> **Article**
####

In recent years, there has been an increased interest in minimizing the need for annotated data in NLP. Significant progress has been made in the development of both semi-supervised and unsupervised learning approaches. Although unsupervised approaches have proved more challenging than semi-supervised ones, their further development is particularly important because they carry the highest potential in terms of avoiding annotation cost.
Such approaches can be applied to any language or genre for which adequate raw text resources are available. They also bear theoretical promise for their ability to recover novel, valuable information in textual data and to expose underlying relations between form and various linguistic phenomena. Largely due to these benefits, NLP has recently experienced a surge of interest in unsupervised learning techniques. Increasingly sophisticated approaches have been proposed and applied to a wide range of tasks, including parsing, verb clustering, induction of grammatical categories, lexical semantics, POS tagging, and many others.

####

> **Dataset content**
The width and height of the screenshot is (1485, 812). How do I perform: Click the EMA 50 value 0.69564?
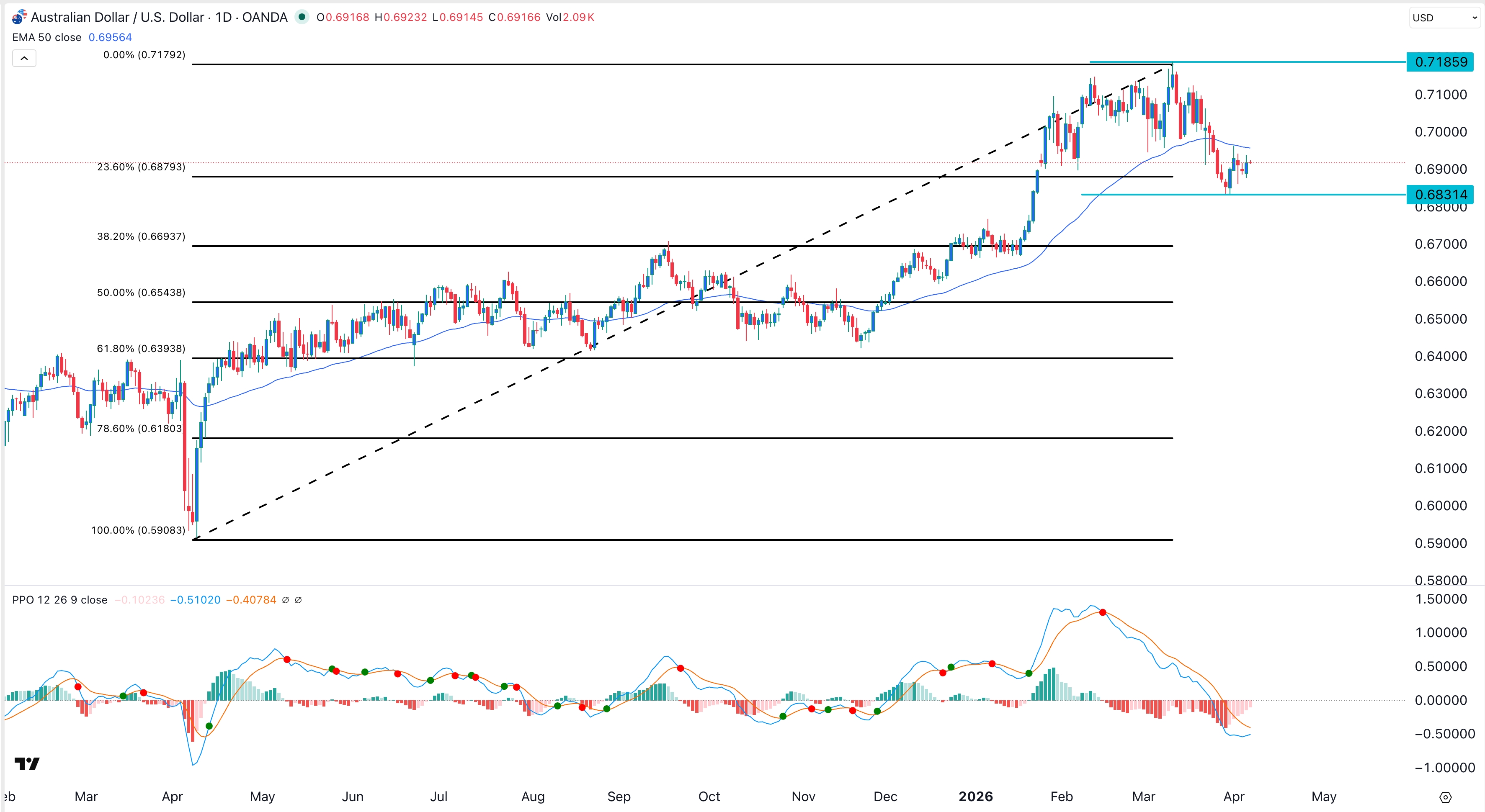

####

> **Requirements**
- a) The passage on unsupervised learning in NLP names several tasks to which increasingly sophisticated approaches have been applied. List every one of those tasks.
- b) Extend the passage on unsupervised learning in NLP, starting after its final sentence.

> **Answers to the exercises**
- a)
- parsing
- verb clustering
- induction of grammatical categories
- lexical semantics
- POS tagging

- b)
The aim of this workshop is to bring together researchers working on different areas of unsupervised language learning. The objective is to summarize what has been achieved in the topic, to foster discussions on current problems in the area, and to discuss future trends.
We welcome papers of between 1 and 9 pages and in some cases of abstracts as well (see below for exact submission specifications) in any area or aspect of unsupervised learning in NLP (e.g., techniques, tasks, applications, high level issues that call for discussion), and particularly encourage submissions which focus on the current challenges in the development and evaluation of fully unsupervised approaches. For example:
Over the last decade several unsupervised techniques were developed and applied to NLP (e.g. Bayesian, approximate inference, graph-based methods, and others). However, recent methods do not always perform better than the more traditional clustering and pattern recognition algorithms. Discussion on the contribution of various unsupervised methods to NLP would be highly valuable.
A fundamental aim of unsupervised learning in NLP is to devise language-independent learning mechanisms. However, languages differ greatly from one another. What is the best way to handle language specificity in multilingual unsupervised learning?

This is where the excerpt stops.